Es obvio que los intereses estadounidenses afectados en ese proyecto harán lo posible para trastornar las intenciones sudamericanas y a esa resistencia, con seguridad, se sumarán los adversarios internos de los actuales gobiernos en las cuatro naciones más grandes de América latina, entre los que hay que contabilizar a las más importantes corporaciones empresarias de la zona. Es posible que la convergencia registrada sea el producto de diferentes necesidades particulares, antes o además de la voluntad política integradora. Al revisar el detalle de las situaciones, es inevitable advertir que pocos mexicanos apuestan a la mano del presidente Fox y, por su lado, el venezolano Chávez tiene por delante el desafío de un plebiscito por votación directa sobre la continuidad de su mandato. Son conocidas las dificultades de Lula para cumplir sus promesas contra el hambre y la pobreza, y ni qué decir de las que afronta Néstor Kirchner. Ayer mismo, en Tucumán, tuvo que soportar la homilía episcopal en el Tédeum del 9 de Julio en la que le recordaron las desigualdades en la distribución de ingresos entre las personas y las provincias. Al mismo tiempo, en la calle una colisión entre partidarios del oficialismo y dos grupos de piqueteros terminó entre gases lacrimógenos y obligó a suspender el mitin programado de agitación cívica.

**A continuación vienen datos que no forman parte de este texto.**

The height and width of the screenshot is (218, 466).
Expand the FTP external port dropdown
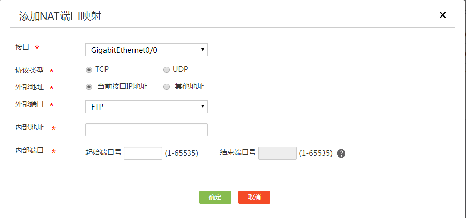(146, 106)

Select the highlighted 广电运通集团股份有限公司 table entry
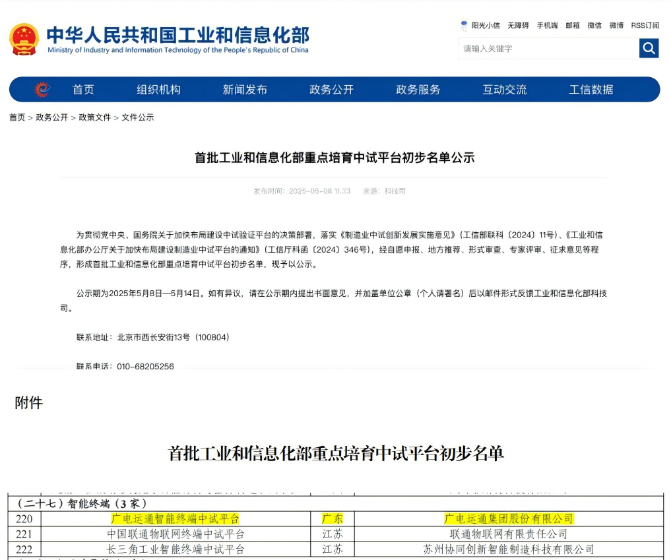click(510, 518)
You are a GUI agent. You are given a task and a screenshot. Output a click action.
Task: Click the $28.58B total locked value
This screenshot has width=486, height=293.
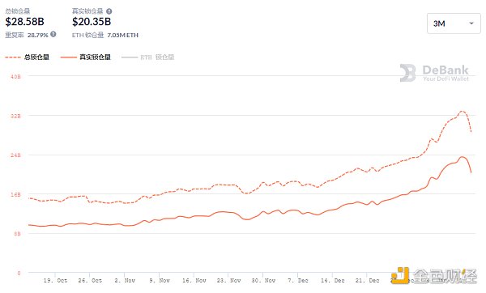25,22
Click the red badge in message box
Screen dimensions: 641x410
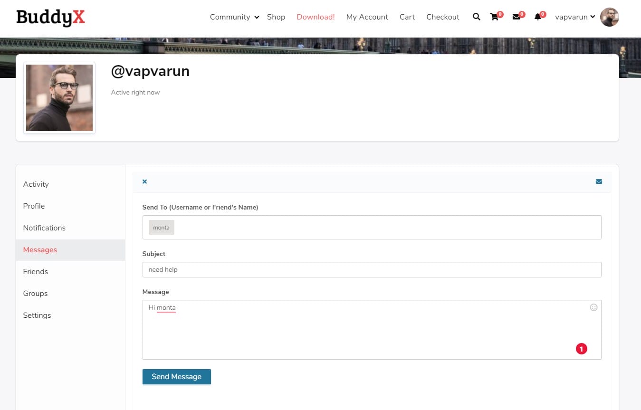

La última semana, en realidad, no fue pródiga para las relaciones presidenciales con la jerarquía católica, aunque vale la pena subrayar que hay sustanciales diferencias de intención en las opiniones de los obispos de Tucumán y de La Plata. Este último, que recibió una dura reprimenda verbal de Kirchner, es un conservador aislado entre sus pares. De allí que la mayoría de los obispos conservó actitud de prudencia, pese a la campaña de sectores mediáticos que trata de leer en cada declaración del episcopado un nuevo motivo de ruptura con el Presidente. Los que conocen el temperamento de Kirchner saben que cuando se combina con su receloso sentido de la autoridad puede atravesar con facilidad las fronteras de la mesura, la cautela y, por supuesto, las reglas del protocolo. De la parte eclesial hay límites también, sobre todo los que se refieren a los reclamos a favor de los que menos tienen. A pesar de las diferencias, reales o imaginarias, también es cierto que en las áreas de la acción social la cooperación del Gobierno y los organismos católicos es abundante y, por lo general, armónica.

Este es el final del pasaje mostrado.